Table of contents
Features of the breed
History of Origin
The history of the Harrier breed began in the south of England. The second name of the breed indicates the direct purpose of the hound – hare hunting. However, dogs are used for a wider purpose, such as hunting wild boar or fox. Exact information about the ancestors of the Harrier is lost. It is believed that the English hound became its close relatives.
During the Middle Ages, hunting became popular among the royal nobility. Dogs became an integral part of this activity. It explains such a variety of hounds. The Harrier is considered a unique dog with stamina and is large enough to accompany the horse with the hunter in the traditional version of the hunt.
Initially, the Harrier was much more numerous than the outwardly similar beagle. But then that changed, and even in its homeland, the Harrier ceased to have such popularity. The breed is purely a hunting breed, so it has not won a place in the show ring or as a companion.
Appearance: height, weight, fur, color
The head is long, the transition from forehead to muzzle is poorly expressed. The eyes are medium-sized, dark brown. The ears are flat. Strong body, the chest is deep. The back is muscular. The limbs are long and very strong. The tail is set high. The coat is short and thick, the color tricolor.
Many breeders claim that the hound has a similar temperament, even though not as famous as the beagle. The Hare Hound associates family members as its pack, so it becomes very quickly attached to anyone who spends enough time with it. The Harrier is considered the best breed for children. This dog is noted for its tolerance and excessive affection.
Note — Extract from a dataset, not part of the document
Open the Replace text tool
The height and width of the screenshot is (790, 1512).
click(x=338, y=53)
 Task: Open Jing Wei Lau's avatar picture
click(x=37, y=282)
Harrier does not show aggression towards strangers, except in the case of a potential threat. In the role of a guard, the hound cannot be considered because of its friendly nature. Such a dog will not cause discomfort to neighbors, always positive for any interaction. But the Harrier should not be left alone for long periods; the pet does not stand loneliness.
Harrier gets along well with other animals, especially dogs. Of course, it is important to introduce them from childhood.
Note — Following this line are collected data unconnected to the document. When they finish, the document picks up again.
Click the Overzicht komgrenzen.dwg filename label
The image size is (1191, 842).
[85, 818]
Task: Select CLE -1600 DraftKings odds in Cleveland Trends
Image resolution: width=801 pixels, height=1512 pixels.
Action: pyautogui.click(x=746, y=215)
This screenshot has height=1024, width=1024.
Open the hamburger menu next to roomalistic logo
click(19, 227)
If not enough time is devoted to training, the Harrier will behave very unpredictably. Despite its friendliness, at any moment, the dog may have a hunting instinct. By getting to know other animals in the street, uncontrollable situations can be avoided. It is worth remembering that the hound has power, which, if poorly trained, can cause harm to others.
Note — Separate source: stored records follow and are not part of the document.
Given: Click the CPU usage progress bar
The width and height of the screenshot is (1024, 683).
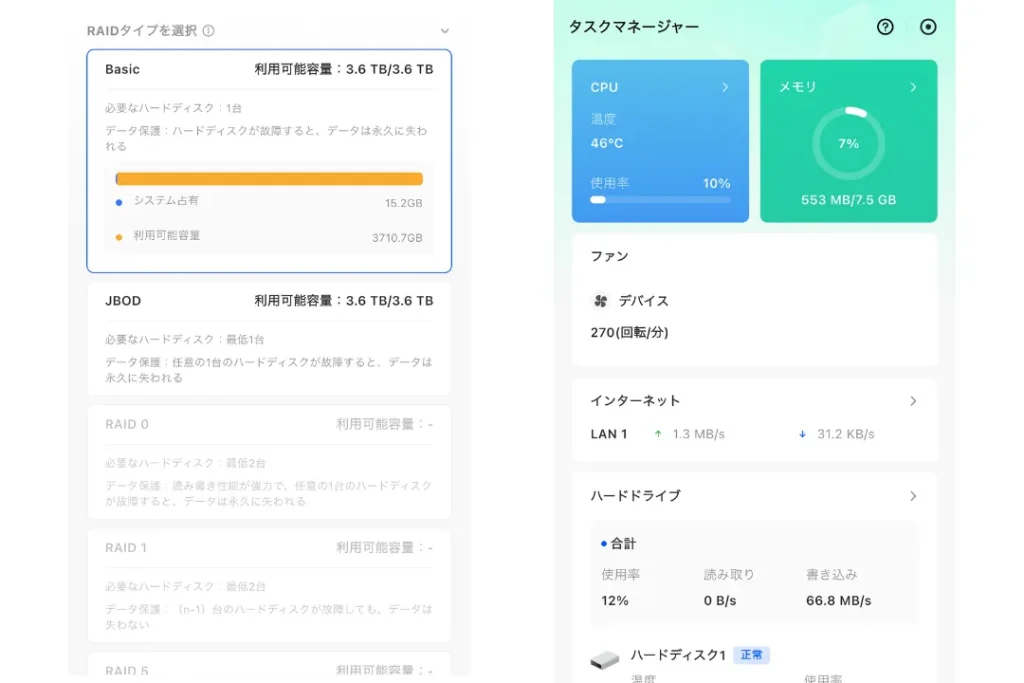Looking at the screenshot, I should (x=660, y=199).
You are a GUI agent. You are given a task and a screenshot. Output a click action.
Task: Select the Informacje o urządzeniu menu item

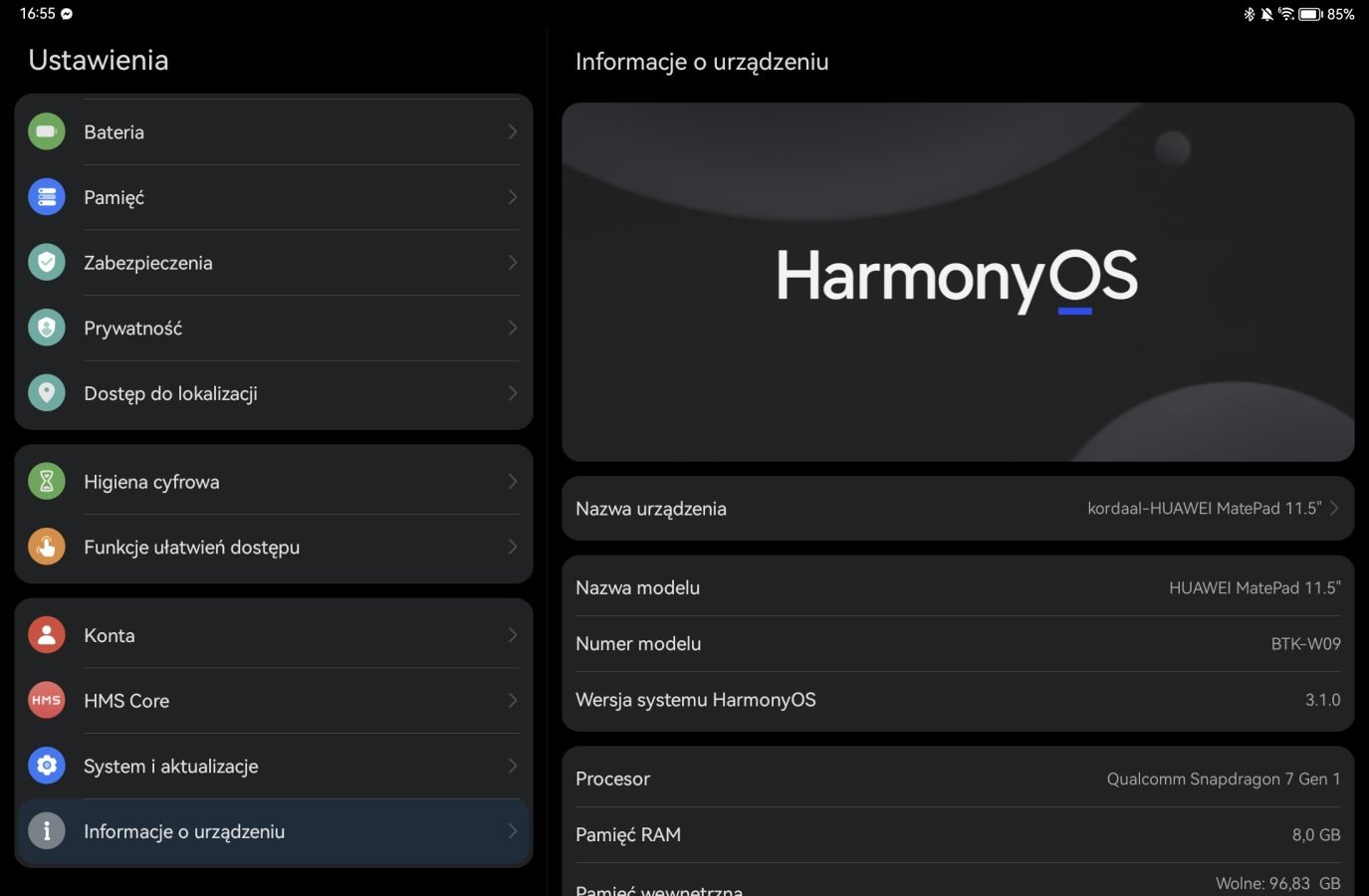click(x=184, y=831)
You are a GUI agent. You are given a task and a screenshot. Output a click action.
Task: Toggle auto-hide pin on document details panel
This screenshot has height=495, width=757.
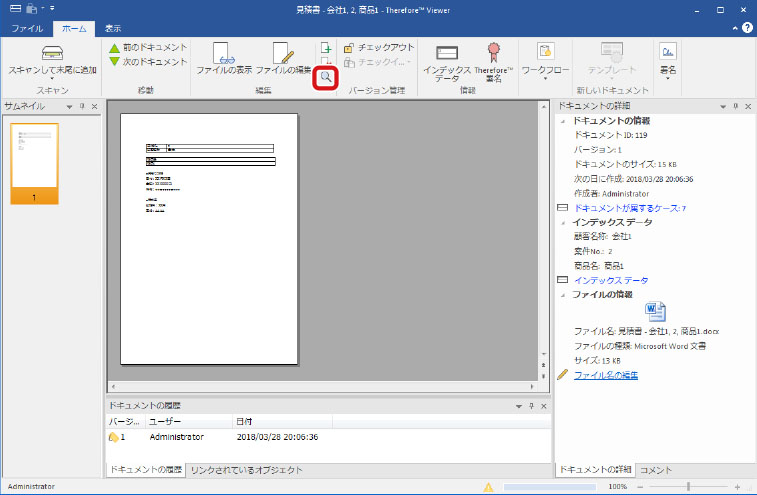(x=735, y=106)
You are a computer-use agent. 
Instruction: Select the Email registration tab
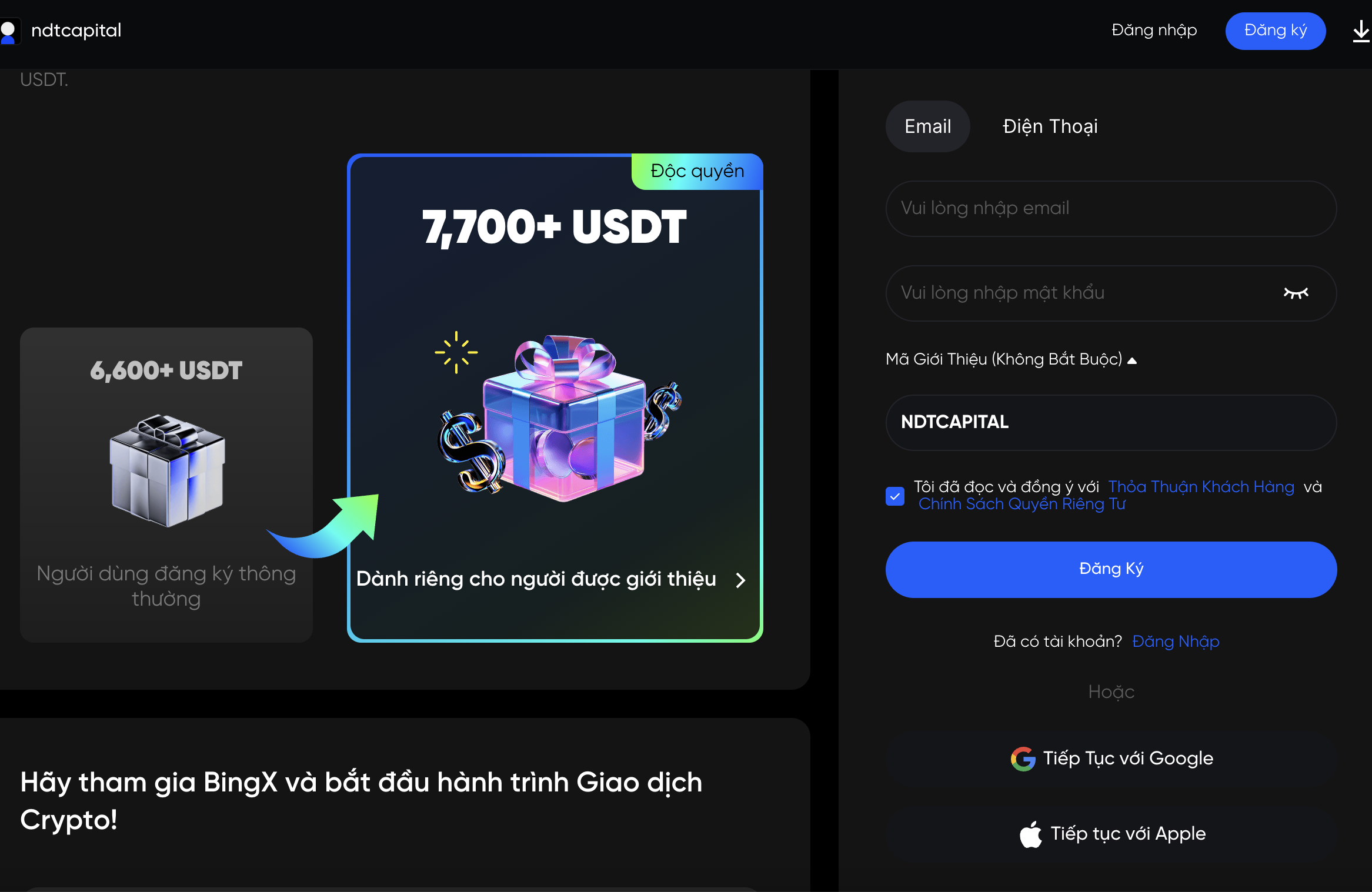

The breed can be called stubborn. This quality is characteristic of many hounds because initially, they are aimed at a long chase and the final result. Therefore, it is necessary to devote a lot of time to training.
Harrier behaves quite calmly when he is at home and can sleep for hours. But this does not mean that the dog is lazy; it needs a lot of exercises every day. The hound is smart enough, quickly gets used to the daily routine, and will insist on a walk when its time comes. Such a way will not suit people with busy schedules. It is best not to have a breed whose conditions will not be properly maintained.
Unfortunately, the Harrier has a disadvantage. This breed can dig over an entire garden. It is necessary to monitor the dog’s behavior and immediately prohibit such habits. Also, the ringing bark of the Harrier is considered one of the most melodic. It is better to warn the neighbors about this feature right away so as not to cause unnecessary disturbance.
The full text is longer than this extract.